Let's finally return to it. Drop a perpendicular from the hypotenuse to the opposite vertex. By angle-chasing, this splits the triangle in to two right-angled triangles similar to the original, of hypotenuses $a,\,b$. Since area is in $2$ dimensions, it scales as side squared. Since the original area has been split into two pieces, $f(x)=x^2$ can be taken.

So the short answer to your question is that $\sum_{i=1}^nf(x_i)+f(x_{n+1})$ specifies the inductive step in terms of the case $n=2$ (which is also the induction's base case), and in that case we can prove the additive quantity I've denoted $f$ is an area, and it's therefore quadratic.

Note that this proof of the planar Pythagorean theorem says "areas are additive, therefore squared sides are additive". Usually, people prove the second part however they like, then note the area implication. The above argument, which I've seen attributed to Einstein, reverses this, and finds a shockingly simple proof areas are additive, which is why it's among my favourite proofs of the theorem.

And if you still don't think these points are fundamental enough, the argument for the primacy of $n=2$ - that it makes the inductive step work - can be restated as addition being a binary operation we generalize to $n$ addends. This "addition has $2$ arguments, therefore use $p=2$" argument is very close to @OrangeMushroom's comment's point.

Answer 5

Partial answer.

The Pythagorean Theorem is a theorem about areas of squares. You can prove it without squaring anything:

The exponent $2$ appears because the areas of similar figures are proportional to the squares of any linear dimension.
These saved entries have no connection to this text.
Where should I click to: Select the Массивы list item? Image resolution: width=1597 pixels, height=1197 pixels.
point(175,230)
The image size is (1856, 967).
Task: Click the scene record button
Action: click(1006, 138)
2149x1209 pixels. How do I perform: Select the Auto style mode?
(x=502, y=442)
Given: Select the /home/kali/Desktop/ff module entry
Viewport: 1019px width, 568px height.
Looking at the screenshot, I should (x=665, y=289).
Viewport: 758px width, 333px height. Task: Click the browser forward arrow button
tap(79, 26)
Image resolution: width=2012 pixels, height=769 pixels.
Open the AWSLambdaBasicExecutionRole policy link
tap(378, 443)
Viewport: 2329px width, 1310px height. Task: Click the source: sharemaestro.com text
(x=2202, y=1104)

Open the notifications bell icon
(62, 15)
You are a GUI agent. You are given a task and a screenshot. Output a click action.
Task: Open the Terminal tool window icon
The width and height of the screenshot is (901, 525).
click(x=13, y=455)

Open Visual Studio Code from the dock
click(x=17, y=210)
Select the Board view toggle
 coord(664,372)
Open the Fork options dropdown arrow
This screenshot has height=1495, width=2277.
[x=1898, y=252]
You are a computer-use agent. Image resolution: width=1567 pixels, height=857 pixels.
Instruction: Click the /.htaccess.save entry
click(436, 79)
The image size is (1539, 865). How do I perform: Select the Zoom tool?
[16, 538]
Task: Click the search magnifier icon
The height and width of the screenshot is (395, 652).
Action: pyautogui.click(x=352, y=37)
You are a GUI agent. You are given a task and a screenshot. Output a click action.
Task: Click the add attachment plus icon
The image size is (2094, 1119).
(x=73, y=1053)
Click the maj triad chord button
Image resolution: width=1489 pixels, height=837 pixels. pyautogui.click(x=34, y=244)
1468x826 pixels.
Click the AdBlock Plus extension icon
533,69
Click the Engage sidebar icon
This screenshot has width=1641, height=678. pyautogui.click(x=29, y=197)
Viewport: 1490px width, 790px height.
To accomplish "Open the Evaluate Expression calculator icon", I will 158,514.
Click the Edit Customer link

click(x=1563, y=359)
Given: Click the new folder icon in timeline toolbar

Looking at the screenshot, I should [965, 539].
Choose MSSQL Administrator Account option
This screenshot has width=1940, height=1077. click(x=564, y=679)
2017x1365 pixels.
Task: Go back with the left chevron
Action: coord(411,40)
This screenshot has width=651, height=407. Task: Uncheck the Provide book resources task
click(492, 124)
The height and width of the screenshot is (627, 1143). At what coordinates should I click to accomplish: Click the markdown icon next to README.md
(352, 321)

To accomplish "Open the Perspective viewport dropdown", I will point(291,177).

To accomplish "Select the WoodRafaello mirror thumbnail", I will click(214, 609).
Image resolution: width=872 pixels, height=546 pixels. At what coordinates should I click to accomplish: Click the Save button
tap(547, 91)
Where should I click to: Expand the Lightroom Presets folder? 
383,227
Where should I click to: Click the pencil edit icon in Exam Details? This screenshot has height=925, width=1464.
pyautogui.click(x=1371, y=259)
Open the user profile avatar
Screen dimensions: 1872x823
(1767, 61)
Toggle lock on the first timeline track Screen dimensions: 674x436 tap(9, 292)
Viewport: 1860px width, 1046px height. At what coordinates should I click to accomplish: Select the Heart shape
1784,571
That's a fundamental property of area, not an arbitrary choice mathematicians made.

Here is Euclid's proof.

You may find this answer helpful: Is Pythagoras' Theorem a theorem?

(Image from https://www.nagwa.com/en/lessons/436176831673/.)

Answer 6

You question why three consecutive displacements made so as to lead back to the starting point, where the first two them are orthogonal to each other, have a relationship that is of power 2 and additive.

You wonder at why the spread measure definition commonly used in statistics uses a power 2 function of error rather than a power 1 function.

Need there be an underlying reason for these (and perhaps other) math facts that will meet your need for "mathematical integrity" or whatever ?

If so, why ?

What are you really looking for here ?

I see no strong connection between statistical variance and Pythagoras' theorem.

My own understanding of the definition of statistical variance was that, when defined thus, it handled spread on either side of the mean additively rather than having error on one side of the target cancel out error on the opposite side. One could achieve the same freedom from error cancellation by using the mean of the sum of absolute differences but squaring the differences also fitted in well with the mathematical form of various commonly encountered distributions, esp. the Normal/Gaussian distribution. This was essentially what Martin Gardner said in one of his books that I read as a 17 year old and what an odd professor may have intimated in class later.

I believe other definitions of spread can be deployed but do not lead to such compact expressions in their deductions.

Nobody wants to discourage mathematical intuition. But we must always be careful not to see more in something than is actually there. Wait for such things to emerge more strongly by themselves.